К сожалению, как выяснилось из неприятного разговора, он оказался давним партнером каперанга Стеммана по игре в бридж и потому хорошо разбирался в обстановке на крейсерах.
— Не советую, господин мичман, ссылаться на занятость службою. Вы ведь еще не стали вахтенным начальником «Богатыря», вы — по юности лет — пока числитесь лишь вахтенным офицером. И мне известно, где вы бываете по субботам…
(«Где я бываю по субботам… Неужели известно?»)
— Да, — продолжал Недошивин, — мне ваша история с виолончелью знакома… от Александра Федоровича Стеммана. Если бы вы меньше пиликали в доме Парчевского, у вас больше бы оставалось времени для серьезных занятий в институте.

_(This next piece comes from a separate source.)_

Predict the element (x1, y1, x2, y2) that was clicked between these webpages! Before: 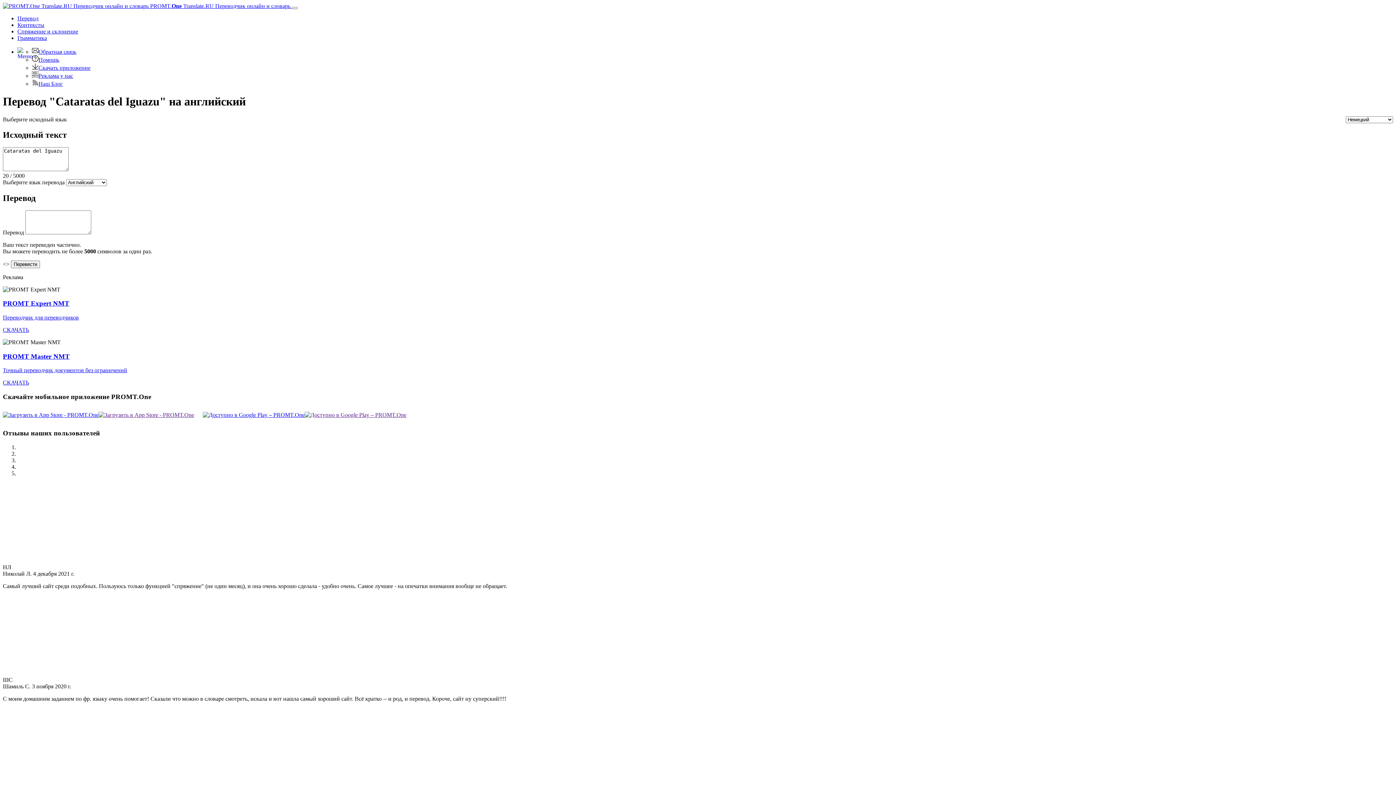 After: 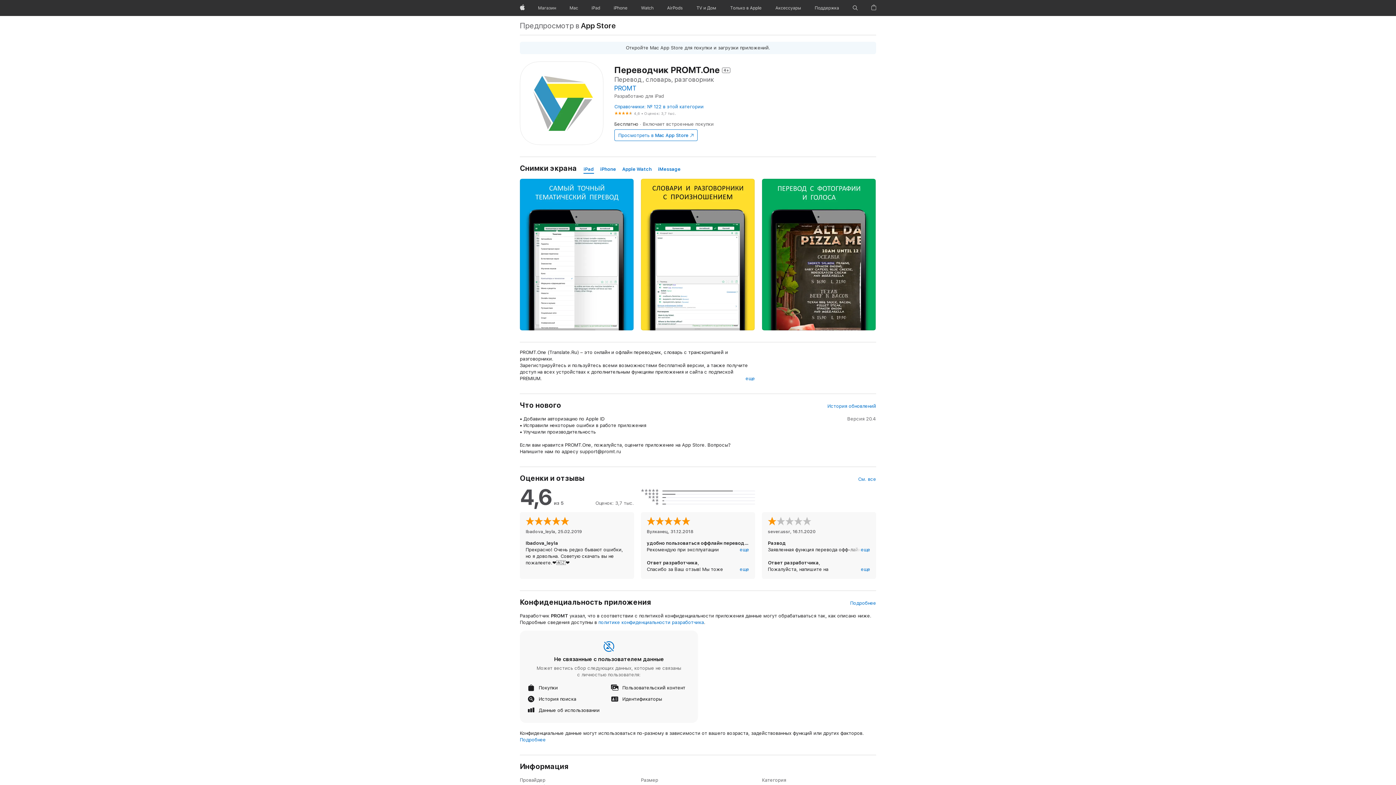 Action: bbox: (2, 412, 98, 418)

(«Боже, и Парчевские… все знают», — думал мичман.) Недошивин встал из‑за стола, педантично передвинув от края китайского божка здоровья и житейского благополучия.
— К февральской репетиции вы сдадите все экзамены, чтобы впредь я не ставил вас, офицера, в неловкое положение…
«Репетициями» назывались годовые экзамены; их было три — осенняя, февральская и мартовская. Внизу у института мичмана поджидал рюриковский священник — якут Алексей:
— Ну как? Дым с копотью? Или обошлось?
— Договорились на февраль. Как‑нибудь выкручусь.
Конечников предложил взять коляску до пристани, чтобы к четырем часам поспеть на катер с крейсеров. Но Панафидин сказал, что до «Богатыря» доберется вечерним катером:
— У меня еще дело, отец Алексей, в штабе бригады… Даниилу Плазовскому, ему одному, можете по секрету сказать, что я уже подал рапорт о списании меня с «Богатыря».
— О списании… куда же, мичман?
— На ваш «Рюрик»…
Сначала Панафидин повидал в канцелярии штаба своего однокашника по Морскому корпусу — тоже мичмана Игоря Житецкого, занятого активным подшиванием входящих‑исходящих. Каждый человек на Руси — кузнец своего счастья, и каждый кузнец выковывает свое счастье как умеет. Житецкий еще гардемарином облюбовал свою карьеру в голубых снах — службою на берегу, подальше от кораблей и поближе к начальству, без качки и блевотины по углам, без кошмарных аварий и ночных передряг на мостиках.
— Ну что? — спросил он Панафидина, точным жестом проставляя синий штемпель на казенную бумагу: «Секретно». Мичман завел речь о своем рапорте…
— Знаю, — перебил его Житецкий. — Твой рапорт у Рейценштейна… Значит, решил идти на таран?
— Выхода нет: Стемман меня ест живьем.
С рейда четырежды пробили склянки: смена вахт!
— Не думай, Сережа, что на «Рюрике» тебе будет легче…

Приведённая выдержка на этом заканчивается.